» **Task item**
Would you set down each line of the data below exactly?

-------- Records for the exercise --------

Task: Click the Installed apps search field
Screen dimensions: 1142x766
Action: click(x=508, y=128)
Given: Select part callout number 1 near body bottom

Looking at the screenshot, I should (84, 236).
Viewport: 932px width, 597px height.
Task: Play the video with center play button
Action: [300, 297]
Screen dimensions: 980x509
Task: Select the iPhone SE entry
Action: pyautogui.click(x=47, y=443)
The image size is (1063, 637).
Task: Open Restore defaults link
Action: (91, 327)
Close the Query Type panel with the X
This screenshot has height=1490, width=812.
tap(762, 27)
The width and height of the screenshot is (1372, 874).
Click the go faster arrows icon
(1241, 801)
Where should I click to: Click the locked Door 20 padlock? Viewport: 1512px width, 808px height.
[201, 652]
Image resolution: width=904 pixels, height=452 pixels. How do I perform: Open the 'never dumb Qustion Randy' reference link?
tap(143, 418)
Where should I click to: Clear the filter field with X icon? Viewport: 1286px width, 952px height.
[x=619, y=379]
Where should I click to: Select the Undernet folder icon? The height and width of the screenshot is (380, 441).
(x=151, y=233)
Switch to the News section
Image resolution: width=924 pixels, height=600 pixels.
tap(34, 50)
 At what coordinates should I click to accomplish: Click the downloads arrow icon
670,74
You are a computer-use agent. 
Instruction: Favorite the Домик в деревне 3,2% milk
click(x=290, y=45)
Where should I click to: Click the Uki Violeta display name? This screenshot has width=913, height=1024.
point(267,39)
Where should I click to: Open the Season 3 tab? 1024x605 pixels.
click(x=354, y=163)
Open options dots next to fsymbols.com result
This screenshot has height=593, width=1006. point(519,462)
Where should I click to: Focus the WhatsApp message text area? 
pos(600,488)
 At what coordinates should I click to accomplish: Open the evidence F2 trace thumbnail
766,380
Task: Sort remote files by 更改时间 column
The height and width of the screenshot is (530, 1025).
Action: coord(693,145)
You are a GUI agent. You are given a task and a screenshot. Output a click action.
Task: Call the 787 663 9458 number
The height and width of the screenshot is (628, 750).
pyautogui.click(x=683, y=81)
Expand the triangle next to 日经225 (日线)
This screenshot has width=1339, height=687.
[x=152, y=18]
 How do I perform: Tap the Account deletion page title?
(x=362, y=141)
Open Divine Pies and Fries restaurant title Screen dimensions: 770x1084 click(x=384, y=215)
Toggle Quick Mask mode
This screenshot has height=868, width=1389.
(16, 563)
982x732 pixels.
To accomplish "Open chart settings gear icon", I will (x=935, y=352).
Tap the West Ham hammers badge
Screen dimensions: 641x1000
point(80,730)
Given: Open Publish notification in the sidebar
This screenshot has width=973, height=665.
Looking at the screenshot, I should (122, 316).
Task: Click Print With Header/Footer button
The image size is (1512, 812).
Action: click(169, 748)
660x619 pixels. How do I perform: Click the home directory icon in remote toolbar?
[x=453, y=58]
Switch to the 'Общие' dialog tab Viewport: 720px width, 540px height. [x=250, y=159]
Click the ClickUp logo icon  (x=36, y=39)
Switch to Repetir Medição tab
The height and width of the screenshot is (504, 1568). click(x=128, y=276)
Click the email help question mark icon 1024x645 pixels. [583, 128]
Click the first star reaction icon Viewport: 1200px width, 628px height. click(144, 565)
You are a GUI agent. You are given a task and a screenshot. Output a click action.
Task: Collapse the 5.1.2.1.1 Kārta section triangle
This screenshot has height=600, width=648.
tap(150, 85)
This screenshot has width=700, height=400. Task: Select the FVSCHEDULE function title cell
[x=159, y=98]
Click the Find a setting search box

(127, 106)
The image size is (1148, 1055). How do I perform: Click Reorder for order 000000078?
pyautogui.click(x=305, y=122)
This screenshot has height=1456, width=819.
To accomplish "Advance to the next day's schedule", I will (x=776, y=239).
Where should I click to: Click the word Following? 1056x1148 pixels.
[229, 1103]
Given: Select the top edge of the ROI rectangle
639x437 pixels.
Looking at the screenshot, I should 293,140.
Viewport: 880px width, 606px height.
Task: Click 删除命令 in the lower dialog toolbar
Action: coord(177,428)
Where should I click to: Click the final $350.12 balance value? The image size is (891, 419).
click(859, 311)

--------

» **Result for this exercise**
Task: Click the Installed apps search field
Screen dimensions: 1142x766
Action: click(x=508, y=128)
Given: Select part callout number 1 near body bottom

Looking at the screenshot, I should (84, 236).
Viewport: 932px width, 597px height.
Task: Play the video with center play button
Action: [300, 297]
Screen dimensions: 980x509
Task: Select the iPhone SE entry
Action: pyautogui.click(x=47, y=443)
The image size is (1063, 637).
Task: Open Restore defaults link
Action: (91, 327)
Close the Query Type panel with the X
This screenshot has height=1490, width=812.
tap(762, 27)
The width and height of the screenshot is (1372, 874).
Click the go faster arrows icon
(1241, 801)
Where should I click to: Click the locked Door 20 padlock? Viewport: 1512px width, 808px height.
[201, 652]
Image resolution: width=904 pixels, height=452 pixels. How do I perform: Open the 'never dumb Qustion Randy' reference link?
tap(143, 418)
Where should I click to: Clear the filter field with X icon? Viewport: 1286px width, 952px height.
[x=619, y=379]
Where should I click to: Select the Undernet folder icon? The height and width of the screenshot is (380, 441).
(x=151, y=233)
Switch to the News section
Image resolution: width=924 pixels, height=600 pixels.
tap(34, 50)
 At what coordinates should I click to accomplish: Click the downloads arrow icon
670,74
You are a computer-use agent. 
Instruction: Favorite the Домик в деревне 3,2% milk
click(x=290, y=45)
Where should I click to: Click the Uki Violeta display name? This screenshot has width=913, height=1024.
point(267,39)
Where should I click to: Open the Season 3 tab? 1024x605 pixels.
click(x=354, y=163)
Open options dots next to fsymbols.com result
This screenshot has height=593, width=1006. point(519,462)
Where should I click to: Focus the WhatsApp message text area? 
pos(600,488)
 At what coordinates should I click to accomplish: Open the evidence F2 trace thumbnail
766,380
Task: Sort remote files by 更改时间 column
The height and width of the screenshot is (530, 1025).
Action: coord(693,145)
You are a GUI agent. You are given a task and a screenshot. Output a click action.
Task: Call the 787 663 9458 number
The height and width of the screenshot is (628, 750).
pyautogui.click(x=683, y=81)
Expand the triangle next to 日经225 (日线)
This screenshot has width=1339, height=687.
[x=152, y=18]
 How do I perform: Tap the Account deletion page title?
(x=362, y=141)
Open Divine Pies and Fries restaurant title Screen dimensions: 770x1084 click(x=384, y=215)
Toggle Quick Mask mode
This screenshot has height=868, width=1389.
(16, 563)
982x732 pixels.
To accomplish "Open chart settings gear icon", I will (x=935, y=352).
Tap the West Ham hammers badge
Screen dimensions: 641x1000
point(80,730)
Given: Open Publish notification in the sidebar
This screenshot has width=973, height=665.
Looking at the screenshot, I should (122, 316).
Task: Click Print With Header/Footer button
The image size is (1512, 812).
Action: click(169, 748)
660x619 pixels. How do I perform: Click the home directory icon in remote toolbar?
[x=453, y=58]
Switch to the 'Общие' dialog tab Viewport: 720px width, 540px height. [x=250, y=159]
Click the ClickUp logo icon  (x=36, y=39)
Switch to Repetir Medição tab
The height and width of the screenshot is (504, 1568). click(x=128, y=276)
Click the email help question mark icon 1024x645 pixels. [583, 128]
Click the first star reaction icon Viewport: 1200px width, 628px height. click(144, 565)
You are a GUI agent. You are given a task and a screenshot. Output a click action.
Task: Collapse the 5.1.2.1.1 Kārta section triangle
This screenshot has height=600, width=648.
tap(150, 85)
This screenshot has width=700, height=400. Task: Select the FVSCHEDULE function title cell
[x=159, y=98]
Click the Find a setting search box

(127, 106)
The image size is (1148, 1055). How do I perform: Click Reorder for order 000000078?
pyautogui.click(x=305, y=122)
This screenshot has height=1456, width=819.
To accomplish "Advance to the next day's schedule", I will (x=776, y=239).
Where should I click to: Click the word Following? 1056x1148 pixels.
[229, 1103]
Given: Select the top edge of the ROI rectangle
639x437 pixels.
Looking at the screenshot, I should 293,140.
Viewport: 880px width, 606px height.
Task: Click 删除命令 in the lower dialog toolbar
Action: coord(177,428)
Where should I click to: Click the final $350.12 balance value? The image size is (891, 419).
click(859, 311)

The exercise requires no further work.